● **Exercise goal**:
Lines with "each": please show every one of them from the listing below.

● **Supplied data**:
+++

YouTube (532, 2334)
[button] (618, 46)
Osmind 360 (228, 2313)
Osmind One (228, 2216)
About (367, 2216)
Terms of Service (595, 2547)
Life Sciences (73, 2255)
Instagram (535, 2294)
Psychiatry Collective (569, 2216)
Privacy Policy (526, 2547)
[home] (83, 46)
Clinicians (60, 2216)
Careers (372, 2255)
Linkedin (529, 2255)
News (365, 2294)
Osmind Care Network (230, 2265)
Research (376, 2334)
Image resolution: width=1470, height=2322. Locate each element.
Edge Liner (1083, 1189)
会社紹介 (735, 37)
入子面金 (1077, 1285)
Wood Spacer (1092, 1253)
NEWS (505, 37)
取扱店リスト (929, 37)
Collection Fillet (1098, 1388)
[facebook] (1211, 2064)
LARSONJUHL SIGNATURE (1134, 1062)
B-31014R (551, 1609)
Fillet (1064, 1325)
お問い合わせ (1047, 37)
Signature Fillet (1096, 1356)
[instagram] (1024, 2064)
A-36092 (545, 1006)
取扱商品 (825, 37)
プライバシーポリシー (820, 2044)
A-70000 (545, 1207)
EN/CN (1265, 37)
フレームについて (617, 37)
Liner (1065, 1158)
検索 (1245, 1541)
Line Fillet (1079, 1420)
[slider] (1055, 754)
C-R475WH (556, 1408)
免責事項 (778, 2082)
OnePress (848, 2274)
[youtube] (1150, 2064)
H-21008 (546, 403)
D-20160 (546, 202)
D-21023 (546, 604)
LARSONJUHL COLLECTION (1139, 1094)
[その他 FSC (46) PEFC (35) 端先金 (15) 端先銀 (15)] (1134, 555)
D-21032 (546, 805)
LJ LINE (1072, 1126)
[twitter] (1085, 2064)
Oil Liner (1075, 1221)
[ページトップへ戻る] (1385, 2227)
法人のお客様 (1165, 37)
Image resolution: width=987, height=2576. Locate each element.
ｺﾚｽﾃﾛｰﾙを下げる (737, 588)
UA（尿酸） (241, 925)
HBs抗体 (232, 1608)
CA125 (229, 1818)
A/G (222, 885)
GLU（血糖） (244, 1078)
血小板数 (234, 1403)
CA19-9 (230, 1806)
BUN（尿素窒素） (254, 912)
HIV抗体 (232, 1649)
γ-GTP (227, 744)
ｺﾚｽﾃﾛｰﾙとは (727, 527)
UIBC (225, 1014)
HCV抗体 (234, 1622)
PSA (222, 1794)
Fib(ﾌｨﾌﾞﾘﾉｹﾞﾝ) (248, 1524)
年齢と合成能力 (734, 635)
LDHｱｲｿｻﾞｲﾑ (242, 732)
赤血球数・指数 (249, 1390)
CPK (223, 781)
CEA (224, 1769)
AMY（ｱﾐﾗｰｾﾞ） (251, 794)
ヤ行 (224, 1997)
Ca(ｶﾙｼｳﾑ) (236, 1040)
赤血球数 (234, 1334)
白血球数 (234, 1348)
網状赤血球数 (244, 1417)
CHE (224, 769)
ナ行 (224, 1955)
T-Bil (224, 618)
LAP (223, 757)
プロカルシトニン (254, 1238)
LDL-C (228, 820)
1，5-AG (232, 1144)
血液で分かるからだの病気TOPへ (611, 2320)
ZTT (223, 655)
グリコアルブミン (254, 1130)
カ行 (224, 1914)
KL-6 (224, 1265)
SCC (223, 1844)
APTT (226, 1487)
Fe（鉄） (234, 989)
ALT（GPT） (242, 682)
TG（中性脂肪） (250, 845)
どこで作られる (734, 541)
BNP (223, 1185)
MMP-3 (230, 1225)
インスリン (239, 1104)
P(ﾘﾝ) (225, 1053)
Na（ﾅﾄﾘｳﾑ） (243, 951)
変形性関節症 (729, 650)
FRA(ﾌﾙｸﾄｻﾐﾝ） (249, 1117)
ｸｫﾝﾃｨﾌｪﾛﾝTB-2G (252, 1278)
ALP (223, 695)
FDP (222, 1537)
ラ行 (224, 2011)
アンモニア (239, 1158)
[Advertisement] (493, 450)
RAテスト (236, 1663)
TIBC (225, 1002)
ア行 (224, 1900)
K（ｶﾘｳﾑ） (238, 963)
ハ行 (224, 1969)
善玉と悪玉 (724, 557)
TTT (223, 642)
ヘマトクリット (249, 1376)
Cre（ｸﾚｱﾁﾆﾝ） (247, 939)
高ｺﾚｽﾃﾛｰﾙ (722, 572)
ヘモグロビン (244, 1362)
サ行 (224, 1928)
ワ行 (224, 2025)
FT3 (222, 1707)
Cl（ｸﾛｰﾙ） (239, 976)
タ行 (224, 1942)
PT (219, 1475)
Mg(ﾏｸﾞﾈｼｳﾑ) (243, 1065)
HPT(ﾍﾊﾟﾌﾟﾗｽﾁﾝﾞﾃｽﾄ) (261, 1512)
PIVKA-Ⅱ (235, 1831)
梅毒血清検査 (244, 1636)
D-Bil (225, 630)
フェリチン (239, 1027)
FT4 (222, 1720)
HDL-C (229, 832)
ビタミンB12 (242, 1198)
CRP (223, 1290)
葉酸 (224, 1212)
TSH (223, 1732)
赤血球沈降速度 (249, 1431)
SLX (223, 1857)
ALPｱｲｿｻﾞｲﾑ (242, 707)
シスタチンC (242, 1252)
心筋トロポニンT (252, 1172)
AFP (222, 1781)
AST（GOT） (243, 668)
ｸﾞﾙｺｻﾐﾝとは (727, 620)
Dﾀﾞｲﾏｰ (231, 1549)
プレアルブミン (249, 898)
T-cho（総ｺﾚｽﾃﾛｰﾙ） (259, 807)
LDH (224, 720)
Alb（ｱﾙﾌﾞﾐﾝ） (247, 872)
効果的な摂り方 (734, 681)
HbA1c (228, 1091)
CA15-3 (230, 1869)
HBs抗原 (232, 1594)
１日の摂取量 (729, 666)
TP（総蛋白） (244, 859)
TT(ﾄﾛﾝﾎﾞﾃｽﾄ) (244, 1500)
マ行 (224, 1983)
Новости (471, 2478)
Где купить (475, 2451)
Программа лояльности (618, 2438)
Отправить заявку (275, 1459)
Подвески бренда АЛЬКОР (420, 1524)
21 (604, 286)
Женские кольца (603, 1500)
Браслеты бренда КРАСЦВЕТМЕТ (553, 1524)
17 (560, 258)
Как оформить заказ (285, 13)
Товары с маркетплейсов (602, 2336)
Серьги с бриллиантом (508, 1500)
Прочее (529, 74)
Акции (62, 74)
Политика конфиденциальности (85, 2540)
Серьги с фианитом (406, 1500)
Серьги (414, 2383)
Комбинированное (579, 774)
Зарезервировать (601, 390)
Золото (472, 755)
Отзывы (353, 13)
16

+++

● **Reply to the exercise**:
Image resolution: width=1470, height=2322. Locate each element.
Image resolution: width=987, height=2576. Locate each element.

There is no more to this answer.